Work out how many lines below contain the word "Science", then give that number alone.

** Opening DATA EXTRACTS block **

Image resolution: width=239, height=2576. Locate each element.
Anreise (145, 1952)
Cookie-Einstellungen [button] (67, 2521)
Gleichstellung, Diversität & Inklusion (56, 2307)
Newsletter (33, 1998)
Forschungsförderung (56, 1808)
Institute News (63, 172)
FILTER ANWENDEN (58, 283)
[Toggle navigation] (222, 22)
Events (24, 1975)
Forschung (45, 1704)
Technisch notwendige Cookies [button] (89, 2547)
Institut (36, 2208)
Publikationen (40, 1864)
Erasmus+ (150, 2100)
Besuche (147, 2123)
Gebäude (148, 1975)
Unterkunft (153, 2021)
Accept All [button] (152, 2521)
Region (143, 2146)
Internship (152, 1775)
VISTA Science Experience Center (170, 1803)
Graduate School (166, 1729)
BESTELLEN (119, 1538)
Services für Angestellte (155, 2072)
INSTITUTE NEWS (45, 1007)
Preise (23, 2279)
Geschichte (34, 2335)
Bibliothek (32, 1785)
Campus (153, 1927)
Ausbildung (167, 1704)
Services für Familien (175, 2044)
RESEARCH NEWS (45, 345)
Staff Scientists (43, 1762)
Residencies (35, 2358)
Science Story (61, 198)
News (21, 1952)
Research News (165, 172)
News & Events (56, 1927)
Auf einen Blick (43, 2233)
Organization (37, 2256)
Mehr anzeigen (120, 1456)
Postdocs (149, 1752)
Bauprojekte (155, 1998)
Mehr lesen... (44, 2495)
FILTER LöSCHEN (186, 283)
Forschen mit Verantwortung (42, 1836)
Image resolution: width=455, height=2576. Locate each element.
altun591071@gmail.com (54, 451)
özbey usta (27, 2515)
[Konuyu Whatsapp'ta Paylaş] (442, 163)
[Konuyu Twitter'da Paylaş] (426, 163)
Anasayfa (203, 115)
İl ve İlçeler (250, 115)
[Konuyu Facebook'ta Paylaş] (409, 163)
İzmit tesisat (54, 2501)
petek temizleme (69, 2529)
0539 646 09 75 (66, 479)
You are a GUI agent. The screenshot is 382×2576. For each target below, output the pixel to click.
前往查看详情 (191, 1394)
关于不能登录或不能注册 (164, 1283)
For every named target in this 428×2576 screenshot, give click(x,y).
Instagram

** Closing DATA EXTRACTS block **

WRITTEN RESPONSE:
2